DOCUMENT EXCERPT:
The National Strike Force (NSF) was established in 1973 as a direct result of the Federal Water Pollution Control Act of 1972. The NSF provides highly trained, experienced personnel and specialized equipment to Coast Guard and other federal agencies to facilitate preparedness for and response to oil discharges, hazardous materials releases, and weapons of mass destruction (WMD) incidents.

The National Strike Force (NSF) includes five units with over 200 active duty, civilian, reserve, and auxiliary personnel. It is commanded by a captain.

- The National Strike Force Coordination Center (NSFCC) provides support and standardization guidance to the three strike teams.
- Each Strike Team is a highly trained cadre of Coast Guardsmen who maintain and rapidly deploy with specialized equipment and incident management skills wherever needed. The strike teams are recognized worldwide as expert authorities in the preparation for and response to the effects resulting from oil discharges, hazardous substance releases, weapons of mass destruction events, and other emergencies on behalf of the American public. There are three strike teams within the NSF. The Atlantic Strike Team is based at Fort Dix, New Jersey, the Gulf Strike Team is based at the Coast Guard Aviation Training Center in Mobile, Alabama, and the Pacific Strike Team is based at Novato, California.
- The Public Information Assistance Team (PIAT) provides emergency public information services to Federal On-Scene Coordinators primarily during oil spills and hazardous material releases. It is located at the National Strike Force Coordination Center.

REQUIREMENT 1: Name each strike team in the National Strike Force text and give the place where it is based.
REQUIREMENT 2: For each statement, say whether the National Strike Force text agrees, and quote the words that decide it: (a) The NSF was set up in 1973. (b) The Public Information Assistance Team is located in Mobile, Alabama. (c) The NSF is commanded by an admiral.
The listing that follows is not needed for anything asked here.

RECORD SET:
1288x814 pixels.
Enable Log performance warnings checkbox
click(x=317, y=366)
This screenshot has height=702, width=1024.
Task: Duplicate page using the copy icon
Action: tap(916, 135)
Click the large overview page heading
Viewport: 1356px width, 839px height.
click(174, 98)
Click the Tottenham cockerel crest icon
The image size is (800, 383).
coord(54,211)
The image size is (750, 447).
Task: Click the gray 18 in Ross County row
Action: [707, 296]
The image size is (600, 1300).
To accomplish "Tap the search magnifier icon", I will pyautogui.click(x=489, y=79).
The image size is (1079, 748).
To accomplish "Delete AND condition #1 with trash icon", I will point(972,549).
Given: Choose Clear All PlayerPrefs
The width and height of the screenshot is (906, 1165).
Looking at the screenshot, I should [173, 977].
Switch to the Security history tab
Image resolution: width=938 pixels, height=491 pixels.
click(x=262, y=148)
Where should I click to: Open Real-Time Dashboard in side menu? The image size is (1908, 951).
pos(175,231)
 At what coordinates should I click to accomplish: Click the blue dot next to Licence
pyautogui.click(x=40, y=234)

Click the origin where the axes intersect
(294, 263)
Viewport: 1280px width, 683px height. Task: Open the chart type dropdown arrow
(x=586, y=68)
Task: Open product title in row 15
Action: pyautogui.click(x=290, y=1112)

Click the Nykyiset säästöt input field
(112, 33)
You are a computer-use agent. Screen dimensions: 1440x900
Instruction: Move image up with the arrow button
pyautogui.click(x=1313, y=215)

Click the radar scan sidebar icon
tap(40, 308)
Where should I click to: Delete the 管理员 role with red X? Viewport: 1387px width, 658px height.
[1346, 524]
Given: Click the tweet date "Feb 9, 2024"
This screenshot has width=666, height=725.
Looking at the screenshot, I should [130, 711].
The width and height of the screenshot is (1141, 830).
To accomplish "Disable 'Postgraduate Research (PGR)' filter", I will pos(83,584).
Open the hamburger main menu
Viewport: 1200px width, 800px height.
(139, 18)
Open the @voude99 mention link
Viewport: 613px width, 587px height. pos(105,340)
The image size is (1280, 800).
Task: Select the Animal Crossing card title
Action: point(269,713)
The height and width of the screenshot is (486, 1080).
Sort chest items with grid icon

WRITTEN SOLUTION 1:
- Atlantic Strike Team: Fort Dix, New Jersey
- Gulf Strike Team: Coast Guard Aviation Training Center in Mobile, Alabama
- Pacific Strike Team: Novato, California

WRITTEN SOLUTION 2:
(a) Yes: "was established in 1973"
(b) No: "It is located at the National Strike Force Coordination Center."
(c) No: "It is commanded by a captain."